Read the feature on ITV.com: http://itv.co/18qHlmi
Every cancer patient has their diagnosis moment.
It is a moment scorched on the heart and brain with a branding iron.
Your head swims, your stomach drops through the floor and the world thumps, bangs and shouts at your senses.
At this moment, the doctor will try to reach out to you, saying comforting things, stumbling to find the right words, and, if you’re lucky, suggest that there is a treatment available that will help you – maybe even save you.
Or maybe not.
People say there have been great advances made in cancer treatments.
Hope is, after all, as good an anaesthetic to the fear of cancer and pain of treatment as any pill.
But the reality is that for many cancers – the majority in fact – there is no hope.
Yes, there have been advances in some, including the various breast cancers.
But for many, treatments are limited – often the only ‘option’ is the surgeon’s knife.
Many cancers can’t be touched by pills or chemo.
Most cancer deaths – around 53 per cent – are the result of so-called rare or less-common cancers for which, in most cases, there have been few advances in treatments.

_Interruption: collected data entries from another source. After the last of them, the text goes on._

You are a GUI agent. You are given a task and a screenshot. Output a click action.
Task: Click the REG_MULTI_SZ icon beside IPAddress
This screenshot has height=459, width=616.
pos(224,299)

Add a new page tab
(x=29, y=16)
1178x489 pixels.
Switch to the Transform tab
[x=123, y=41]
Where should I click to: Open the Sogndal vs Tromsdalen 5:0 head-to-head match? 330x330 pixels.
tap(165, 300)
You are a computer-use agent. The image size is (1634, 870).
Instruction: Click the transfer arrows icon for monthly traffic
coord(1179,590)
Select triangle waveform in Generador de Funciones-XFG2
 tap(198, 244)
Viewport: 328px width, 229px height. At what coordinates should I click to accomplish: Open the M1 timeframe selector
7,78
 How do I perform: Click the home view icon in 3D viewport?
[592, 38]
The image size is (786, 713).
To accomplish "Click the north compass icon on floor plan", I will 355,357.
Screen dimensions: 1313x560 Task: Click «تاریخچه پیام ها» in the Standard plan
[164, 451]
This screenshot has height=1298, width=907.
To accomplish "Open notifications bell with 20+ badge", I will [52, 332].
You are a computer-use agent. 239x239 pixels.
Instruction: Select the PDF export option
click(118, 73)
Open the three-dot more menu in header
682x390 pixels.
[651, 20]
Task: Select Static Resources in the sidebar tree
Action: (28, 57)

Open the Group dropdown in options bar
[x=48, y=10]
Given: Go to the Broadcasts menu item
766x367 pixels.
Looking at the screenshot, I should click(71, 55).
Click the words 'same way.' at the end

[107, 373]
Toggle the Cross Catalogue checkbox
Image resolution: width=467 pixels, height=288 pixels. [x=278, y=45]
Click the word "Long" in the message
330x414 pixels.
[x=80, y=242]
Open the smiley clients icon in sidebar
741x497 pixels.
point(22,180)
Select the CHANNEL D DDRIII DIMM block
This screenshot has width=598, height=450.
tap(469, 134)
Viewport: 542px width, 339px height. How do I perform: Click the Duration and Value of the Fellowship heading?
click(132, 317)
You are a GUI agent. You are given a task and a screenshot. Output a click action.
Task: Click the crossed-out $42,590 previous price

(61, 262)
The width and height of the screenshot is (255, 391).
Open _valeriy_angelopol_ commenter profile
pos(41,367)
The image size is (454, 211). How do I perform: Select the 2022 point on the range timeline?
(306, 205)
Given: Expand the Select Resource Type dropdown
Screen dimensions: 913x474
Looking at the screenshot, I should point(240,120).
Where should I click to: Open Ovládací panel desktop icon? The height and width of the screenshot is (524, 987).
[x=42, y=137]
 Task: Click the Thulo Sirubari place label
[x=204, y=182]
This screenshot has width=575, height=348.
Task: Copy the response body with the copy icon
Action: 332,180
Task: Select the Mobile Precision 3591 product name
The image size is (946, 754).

Take the ovarian cancers, from which my wife, Josephine Hart died.
Typically it is diagnosed late.
The treatment is brutal and mostly ineffective.
It has been this way for decades.
One reason is that doctors cannot easily innovate – that is try new treatments – even when they know that the treatments they are using will fail.
This is because the law forbids innovation.
Any doctor who tries something new, who rejects the standard procedure, is liable to be dragged in front of the General Medical Council and struck off, or brought before a judge and sued.
The doctor will lose his or her reputation and livelihood.
As I write, the NHS faces a legal bill of £24 billion – half the UK defence budget – for medical negligence claims.
Few doctors are prepared to swim against that tsunami.
They need protection to try new treatments – for all our sakes.
I have drafted a Bill – the ‘Medical Innovation’ Bill – that will let doctors innovate.
They will only be able to do so under strict conditions.
First, they must get agreement from a panel of experts who specialise in cancer treatment.
And they need the agreement of the patient.
If either the patient or the team doesn’t agree, then the patient can have the standard procedure.
We don’t want patients being treated like mice.
Many – most – medical advances, from the discovery of penicillin to the development of heart surgery, has been the result of an individual pushing the boundaries of medical knowledge, trying something new, swimming against the tide.
Tomorrow, my Bill goes to the House of Commons.
If it gets through, it has a good chance of becoming law. It won’t cure cancer.
But it will help the man or women who will.